Now, this isn’t to say that I want writers to simply recite facts about the band’s well-worn trek from Liverpool to Hamburg to America to global fame and musical revolution. It’s not The Beatles’ story that I have an endless need to read about; it’s all the ways in which the band and their music changed the lives of its listeners that keeps me turning pages, which is exactly why Dreaming the Beatles and In Their Lives worked so well for me.
Dreaming the Beatles is a single listener’s personal history, chronicling his decades spent listening to and loving the Fab Four. The Beatles he writes about are his Beatles, which, of all things, he first encountered watching the Help! movie as a kid. In Their Lives takes a similar approach, but relies on 28 different writers professing their adoration of the band through essays about (at least in some sense) a single Beatles tune. Jane Smiley, for example, writes about the youthful thrills of “I Want to Hold Your Hand,” Touré tackles the drama of “The Ballad of John and Yoko,” and Rick Moody uses “The End” to explore his parents’ dissolving marriage, the dream of the 60s, and The Beatles’ last hurrah.

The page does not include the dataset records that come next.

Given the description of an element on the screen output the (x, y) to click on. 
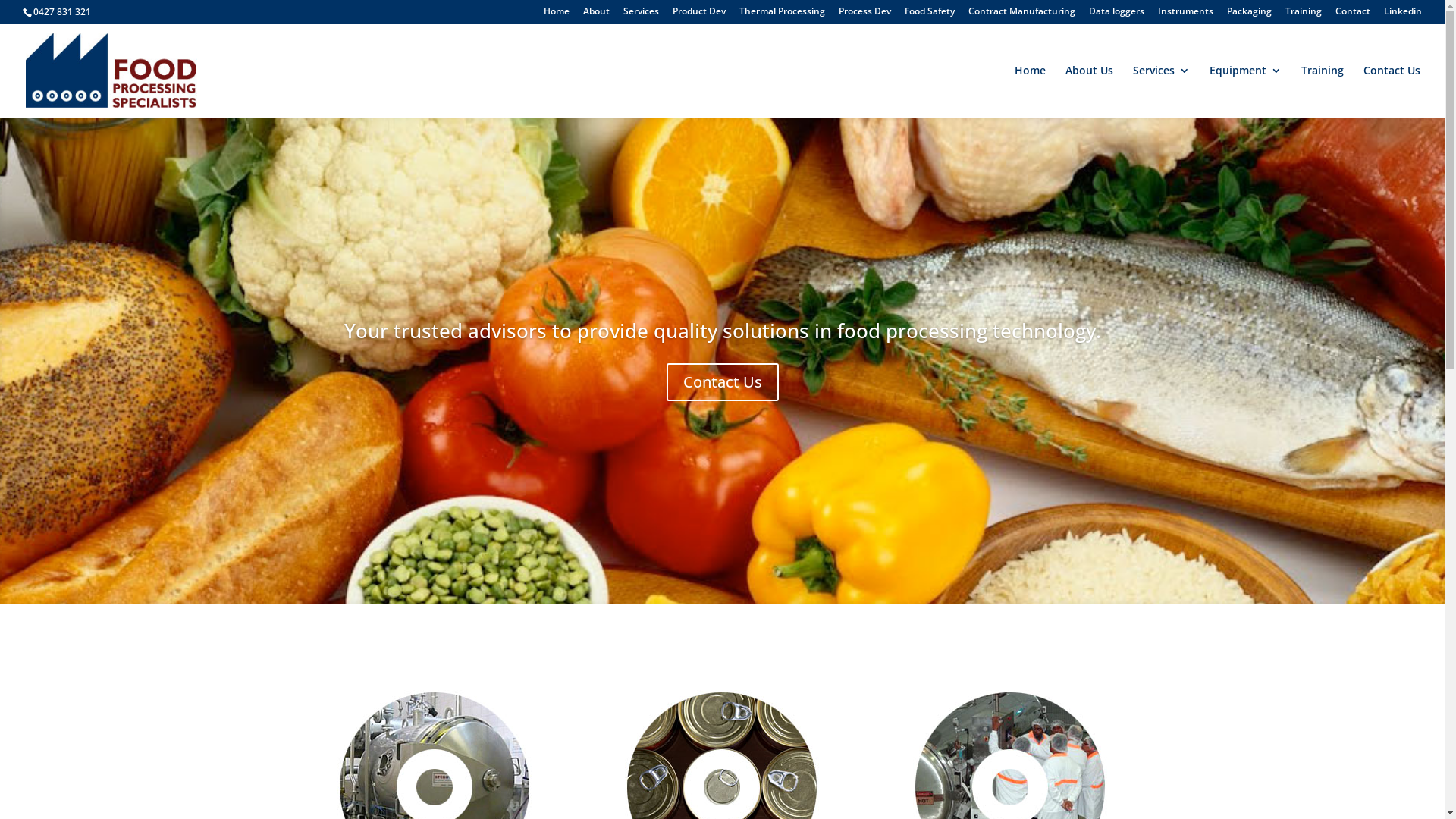
Training Element type: text (1303, 14)
Process Dev Element type: text (864, 14)
Contact Us Element type: text (1391, 91)
Equipment Element type: text (1245, 91)
Instruments Element type: text (1185, 14)
Home Element type: text (1029, 91)
Data loggers Element type: text (1116, 14)
Training Element type: text (1322, 91)
Food Safety Element type: text (929, 14)
Packaging Element type: text (1248, 14)
Product Dev Element type: text (698, 14)
Contract Manufacturing Element type: text (1021, 14)
Contact Us Element type: text (721, 382)
About Element type: text (596, 14)
Home Element type: text (556, 14)
About Us Element type: text (1089, 91)
Thermal Processing Element type: text (782, 14)
Services Element type: text (1160, 91)
Linkedin Element type: text (1402, 14)
Contact Element type: text (1352, 14)
Services Element type: text (640, 14)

This individual focus, where all the bits of Beatles history and criticism are filtered through the writers’ individual encounters with the band, is exactly the right approach to a Beatles book in 2018 for two reasons. One, there are so many straight biographies of the band that, barring some new bit of revelatory research, it’s unlikely to offer anything new to those of us who’ve already devoured thousands of pages of Beatles lore. I mean, Bob Spitz’s recent biography (titled The Beatles, natch) starts with the four members’ grandparents, for Pete (Best)’s sake. Exhaustive doesn’t really begin to cover it.
The other thing, though, is that The Beatles are one of those cultural touchstones shared by literally billions of people, so just as Sheffield and Smiley and Touré and Moody (and, somehow, David Duchovny) have their Beatles, we have ours. This makes reading these books a little like talking with someone who once lived in the same house you grew up in: the rooms and hallways and all the little quirks and noises are the same, but your lives and memories are necessarily different artifacts. It’s fascinating to compare notes.
I thoroughly enjoyed both Dreaming the Beatles and In Their Lives, of course, though Sheffield’s book is the one that has really stuck with me.
In fact, Dreaming the Beatles may rank behind only The Beatles Anthology in terms of pure Beatles-nut enjoyment. But where the latter (which is written as an oral history and includes material from interviews with the band, their longtime producer George Martin, and other important figures from the Beatles-verse) feels like you’ve been granted an audience with the band and are listening to them recount old memories over tea, Sheffield’s book feels like a late night campfire conversation with a fellow obsessive where you take turn playing your favorite’s deep cuts and argue passionately about how underrated “Baby’s In Black” or “Got to Get You Into My Life” is. (And yes, I’ve got a lot of metaphors to describe reading about The Beatles. What of it?)
Because I literally never tire of those kinds of arguments, I hope that we see more books like Dreaming the Beatles as the years roll by. We’ve had the histories (Shout! by Philip Norman, The Anthology, the Spitz book), the firsthand accounts by the band’s associates (All You Need is Ears by George Martin, Here, There and Everywhere: My Life Recording The Beatles by Geoff Emerick), works of cultural criticism (Beatles ’66 by Steve Turner, Revolution in the Head by Ian McDonald, Can’t Buy Me Love: The Beatles, Britain, and America) and even extensive catalogues of the band’s recordings and gear (The Complete Beatles Recording Sessions by Mark Lewisohn).
Beatles fanatics like me will find something to love about all of these, of course, but we may have passed the point when anything more can be wrung from attempts to report on the who, what, where, when, and why of The Beatles. Which is totally fine. As long as there are fans of The Beatles (read: forever) and those fans are willing and able to share their thoughts and make their arguments and re-live their formative Beatles experiences, there’ll be Beatles books I want to read.